I left shortly afterwards—two years afterwards—for the missions
to join my brother who was already there in Gabon. There I began
to learn what the Mass truly is.
Certainly I knew by the studies which
we had done, what this great mystery of our Faith was, but I had
not yet understood its entire value, efficacy and depth. This I
learned day by day, year by year, in Africa, and particularly in
Gabon, where I spent 13 years of my missionary life, first at the
seminary and then in the bush among the Africans, with the natives.
There
I saw—yes, I saw—what the grace of the Holy Mass could do. I saw
it in the holy souls of some of our catechists. I saw it in those
pagan souls transformed by the grace of baptism, transformed by
assistance at Holy Mass, and by the Holy Eucharist. These souls
understood the mystery of the Sacrifice of the Cross and united
themselves to Our Lord Jesus Christ in the sufferings of His Cross,
offering their sacrifices and their sufferings with Our Lord Jesus
Christ, and living as Christians.
I
can cite names: Paul Ossima de Ndjolé, Eugene Ndonc de Lambaréné,
Marcel Mable de Donguila, and I will continue with a name from Senegal,
Mr. Forster, Treasurer-Paymaster in Senegal, chosen for this delicate
and important function by his peers and even by the Moslems due
to his honesty and integrity. These are some of the men produced
by the grace of the Mass. They assisted at the Mass daily, communicating
with great fervor and they have become models and the light of those
about them. This is just to list a few without counting the many
Christians transformed by this grace.
I
was able to see these pagan villages become Christian, being transformed
not only, I would say, spiritually and supernaturally, but also
being transformed physically, socially, economically and politically.

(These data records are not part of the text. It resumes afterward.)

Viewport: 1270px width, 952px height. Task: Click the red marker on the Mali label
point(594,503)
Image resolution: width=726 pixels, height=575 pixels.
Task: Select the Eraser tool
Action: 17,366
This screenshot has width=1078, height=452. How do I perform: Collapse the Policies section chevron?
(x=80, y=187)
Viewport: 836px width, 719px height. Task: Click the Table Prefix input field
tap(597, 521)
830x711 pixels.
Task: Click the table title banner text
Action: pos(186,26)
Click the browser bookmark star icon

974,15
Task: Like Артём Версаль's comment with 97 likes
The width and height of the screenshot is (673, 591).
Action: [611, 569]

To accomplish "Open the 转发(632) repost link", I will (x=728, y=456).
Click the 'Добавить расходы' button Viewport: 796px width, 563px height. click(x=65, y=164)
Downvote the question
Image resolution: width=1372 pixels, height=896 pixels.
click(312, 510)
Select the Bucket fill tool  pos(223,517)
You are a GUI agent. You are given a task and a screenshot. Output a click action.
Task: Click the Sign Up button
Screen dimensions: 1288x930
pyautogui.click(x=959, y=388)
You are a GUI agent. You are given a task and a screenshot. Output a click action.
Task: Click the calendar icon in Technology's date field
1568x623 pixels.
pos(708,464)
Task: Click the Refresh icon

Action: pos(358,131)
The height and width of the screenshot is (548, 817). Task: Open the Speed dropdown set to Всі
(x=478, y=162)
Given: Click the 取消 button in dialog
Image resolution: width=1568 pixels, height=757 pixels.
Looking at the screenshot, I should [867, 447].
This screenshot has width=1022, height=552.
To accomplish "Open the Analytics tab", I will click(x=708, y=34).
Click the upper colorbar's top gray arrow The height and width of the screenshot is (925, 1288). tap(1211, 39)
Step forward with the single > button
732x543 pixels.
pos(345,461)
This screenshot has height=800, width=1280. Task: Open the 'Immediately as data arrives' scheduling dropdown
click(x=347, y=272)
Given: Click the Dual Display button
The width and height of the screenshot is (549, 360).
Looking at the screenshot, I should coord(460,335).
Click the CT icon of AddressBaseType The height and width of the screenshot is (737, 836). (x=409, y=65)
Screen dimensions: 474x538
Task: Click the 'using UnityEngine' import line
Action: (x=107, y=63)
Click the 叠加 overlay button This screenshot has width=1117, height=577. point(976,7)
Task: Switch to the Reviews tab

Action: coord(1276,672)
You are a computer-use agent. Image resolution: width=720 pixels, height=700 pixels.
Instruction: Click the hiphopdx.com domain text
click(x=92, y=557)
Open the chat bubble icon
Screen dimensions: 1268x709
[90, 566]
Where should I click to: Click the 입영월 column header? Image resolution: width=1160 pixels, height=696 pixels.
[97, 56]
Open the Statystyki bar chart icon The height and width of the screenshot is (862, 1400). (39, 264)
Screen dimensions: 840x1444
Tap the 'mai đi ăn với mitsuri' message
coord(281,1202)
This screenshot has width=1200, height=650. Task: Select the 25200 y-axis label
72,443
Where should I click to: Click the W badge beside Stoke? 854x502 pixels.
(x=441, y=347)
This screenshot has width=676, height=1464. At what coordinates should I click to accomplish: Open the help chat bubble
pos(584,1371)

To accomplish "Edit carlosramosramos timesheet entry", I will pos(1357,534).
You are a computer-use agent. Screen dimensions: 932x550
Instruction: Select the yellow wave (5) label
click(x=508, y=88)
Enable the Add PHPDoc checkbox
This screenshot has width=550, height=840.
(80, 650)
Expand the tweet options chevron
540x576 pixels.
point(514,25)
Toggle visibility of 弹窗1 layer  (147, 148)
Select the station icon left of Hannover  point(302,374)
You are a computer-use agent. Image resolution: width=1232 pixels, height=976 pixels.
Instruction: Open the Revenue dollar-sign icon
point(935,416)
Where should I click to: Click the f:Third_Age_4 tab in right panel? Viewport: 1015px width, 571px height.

Because these people—pagans that they were—became cognizant of the
necessity of fulfilling their duties, in spite of trials, in spite
of the sacrifices of maintaining their commitments, particularly
their commitment in marriage. Then the village began to be transformed
little by little under the influence of grace, under the influence
of the grace of the Holy Sacrifice of the Mass. Soon all the villages
were wanting to have one of the Fathers visit them. Oh, the visit
of a missionary! They waited impatiently to assist at the Holy Mass
in order to be able to confess their sins and then to receive Holy
Communion.
Some
of these souls also consecrated themselves to God: nuns, priests,
brothers, giving themselves to God, consecrating themselves to God.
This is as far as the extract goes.